Доктор учинил Васильеву унизительный и бессмысленный допрос: он спрашивал, не было ли у него в молодости тайных пороков, ушибов головы, увлечений, странностей и т. д. Этот допрос возмутил студента до глубины души, — он полон высокого горения, его мозг ищет путей спасения людей от зла и преступлений, а доктор с равнодушием профессионала регистрирует лучшие порывы его души медицинскими терминами.

«Может быть, все вы и правы! — говорит Васильев, поднимаясь и начиная быстро шагать из угла в угол. — Может быть! Но мне все это кажется удивительным!
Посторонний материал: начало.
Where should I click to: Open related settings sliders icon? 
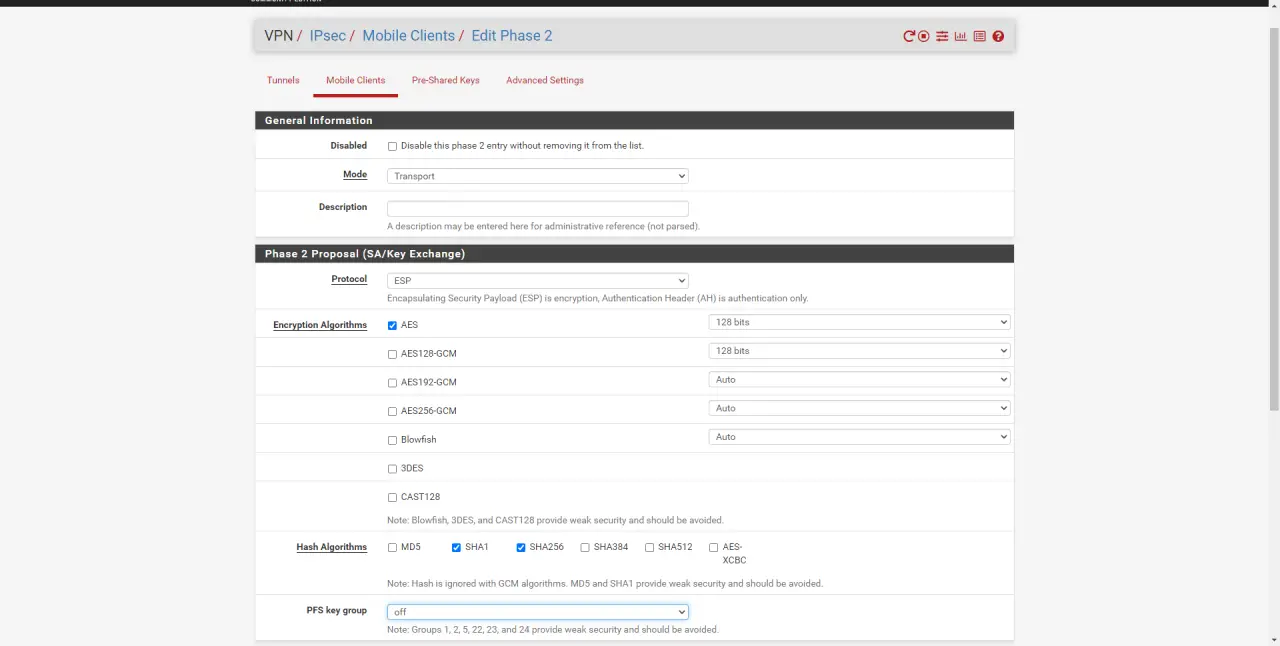(x=942, y=36)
Что я был на двух факультетах — в этом видят подвиг; за то, что я написал сочинение, которое через три года будет брошено и забудется, меня превозносят до небес, а за то, что у меня душа болит, за то, что о падших женщинах я не могу говорить так же хладнокровно, как об этих стульях, меня лечат, называют сумасшедшим, сожалеют».
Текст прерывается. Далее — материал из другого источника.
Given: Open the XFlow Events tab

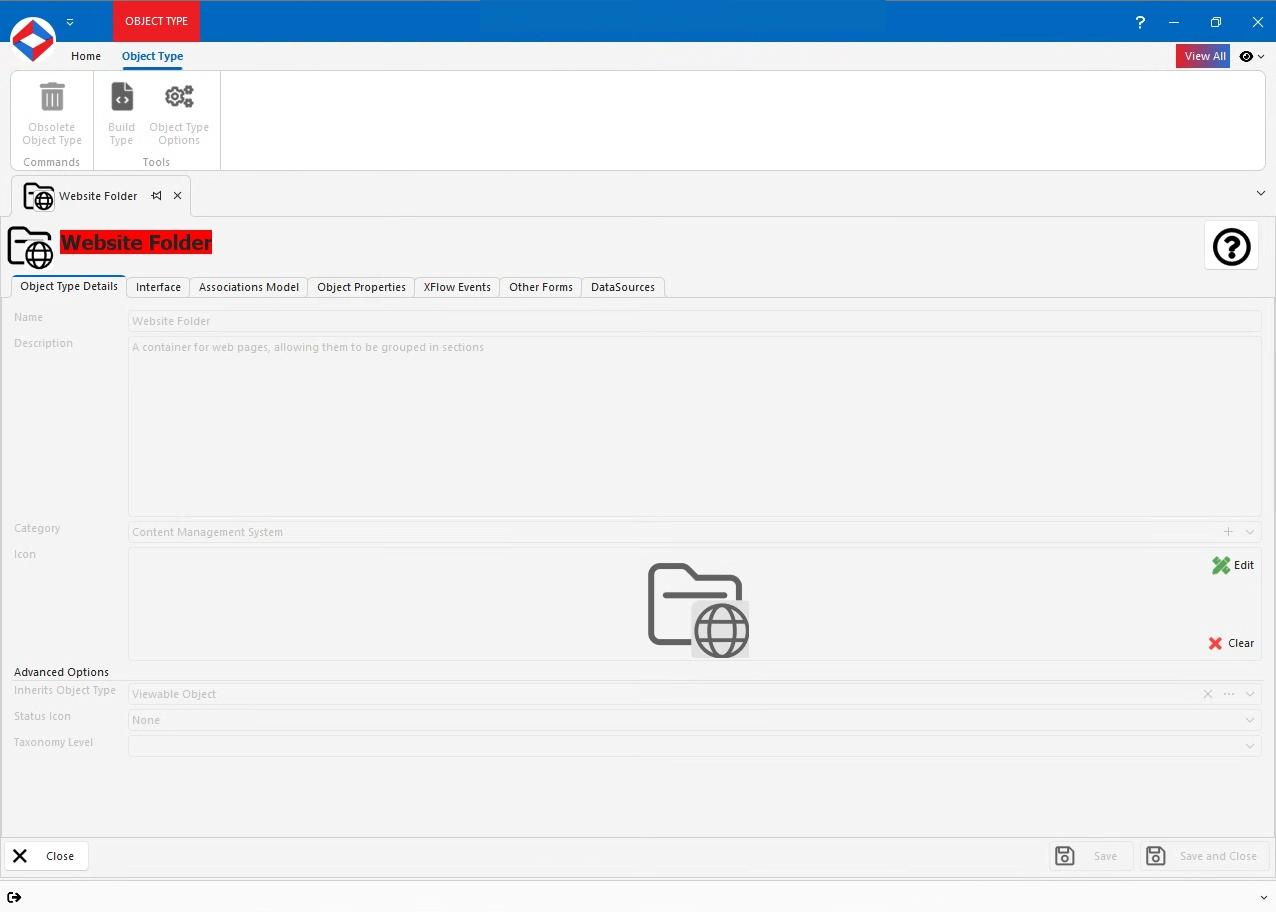Looking at the screenshot, I should pyautogui.click(x=456, y=287).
Слова Васильева нисколько не тронули доктора. Он с многозначительным и понимающим видом дал ему попить капель и прописал два рецепта — бром и морфий.

Трудно дать более яркий, исчерпывающий и правдивый образ Гаршина, чем это сделал Чехов в своей короткой новелле.

Еще в Петербурге, после казни Млодецкого, Гаршин говорил друзьям, что ему необходимо повидаться с Толстым, разрешить в беседе с великим писателем мучившие его вопросы.

Сейчас, находясь в Туле, недалеко от имения Л. Н. Толстого, Гаршин устремился к нему. Он нес Толстому свои планы переустройства жизни и спасения людей от зла и несправедливости.

Вращаясь в кружках петербургских литераторов, Гаршин, по-видимому, слышал, что Толстой переживает глубокий внутренний кризис, и это еще больше усиливало его желание поведать писателю свои мысли и сомнения.

Семья Толстых сидела в зале за большим столом и обедала, когда лакей доложил Льву Николаевичу, что внизу дожидается какой-то мужчина.

Толстой поднялся и вышел к посетителю. В передней устоял бедно одетый молодой человек и смотрел на него огромными, прекрасными глазами. На губах неизвестного играла улыбка.